Lebensmittel dürfen überhaupt nur noch gegen Bezahlung bei den Bewohnern entnommen werden. Der Preis für 1kg Hühnerfleisch ist gleichzeitig auf 2,50 Mark und der für eine Flasche Sekt beispielsweise auf 3 Mark festgesetzt worden. Da verzichten wir einstweilen lieber, zehren von unseren Vorräten – und warten auf bessere Zeiten.
Hinweis: Um ein besseres Bild über die Kaufkraft einer Mark zu bekommen, empfiehlt sich dieser Wikipedia-Artikel.
Der nächste Tagebucheintrag folgt am 7.9.
HM
Nach wie vor kommt es mir extrem seltsam vor, dass Offiziere einer Invasionsarmee sich abends bei Einheimischen einquartieren und munter tafeln.

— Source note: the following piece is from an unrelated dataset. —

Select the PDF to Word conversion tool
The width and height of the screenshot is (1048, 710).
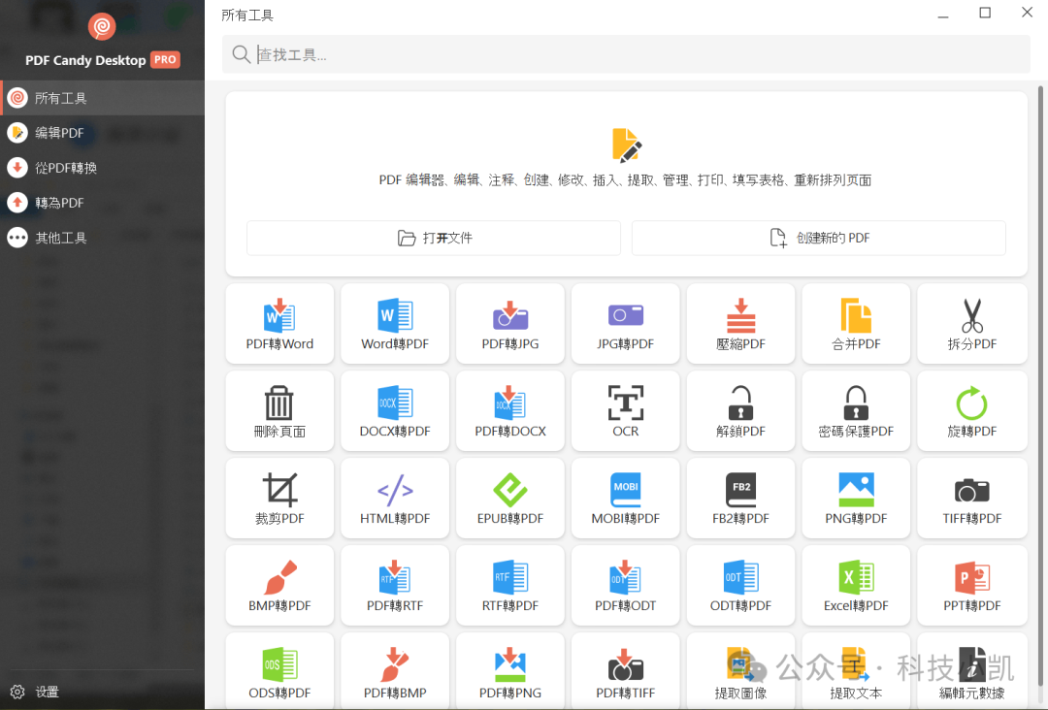(x=279, y=323)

Weit weniger erstaunlich ist, dass die Versorgung der Mannschaften im Verhältnis dazu ziemlich kläglich ist.
Stefan Linder
Das ist weniger seltsam, als man denkt. Als Offizier war man kulturgebildet, und so sah man den Franzosen höheren Standes auch an. Die Tischsprache dürfte auch französisch gewesen sein, sprachen doch im Reich die gebildeten Leute oft französisch
ruedi
Wie hoch war damals der Sold von Mannschaften und Offiziere?
Peter
Allerlei Informationen über das deutsche Heer zu kaiserlichen Zeiten. Auch eine Besoldungstabelle findet man dort.
http://de.wikipedia.org/wiki/Deutsches_Heer_%28Deutsches_Kaiserreich%29#Lebensverh.C3.A4ltnisse_im_deutschen_Heer
O.
Im Moment lohnt es ja noch, Karten zur Marschroute zu posten. Hier ist die Karte von heute: https://goo.gl/maps/dtE8F
Schön wäre eigentlich, wenn man die Frontlinien auch irgendwie tagesaktuell in Google-Maps einblenden könnte.

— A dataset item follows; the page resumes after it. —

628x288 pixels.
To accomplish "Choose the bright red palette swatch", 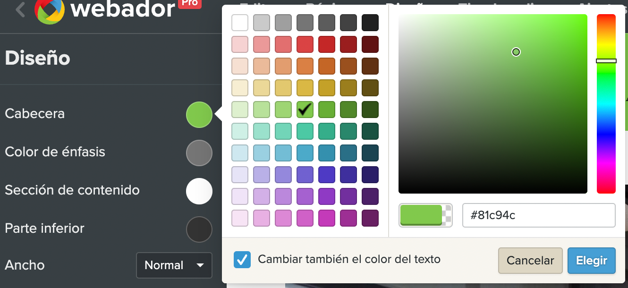I will point(327,44).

Wenn ich die Lage richtig einordne, dann steht die Einheit von Pauleit am rechten Flügel der dt. 2. Armee. Einige Kilometer nördlich von Chàt. Thierry steht irgendwo die dt. 1. Armee. Und in die Lücke fluten jetzt die Entente-Truppen. Da dürfte es bald andere Sorgen als das Hühnerfangen geben…
Tanja
Herzlichen Dank für die Veröffentlichung des Tagebuchs. Der 1. Weltkrieg war mir bisher trotz vielem Gehörten und Gelesenem sehr fern, das ändert sich gerade, nachdem ich mich durch die Berichte bis hierher gelesen habe. Ab sofort habe ich den Feed abonniert.
Ein sehr faszinierendes Projekt, nochmals vielen Dank für all die Arbeit!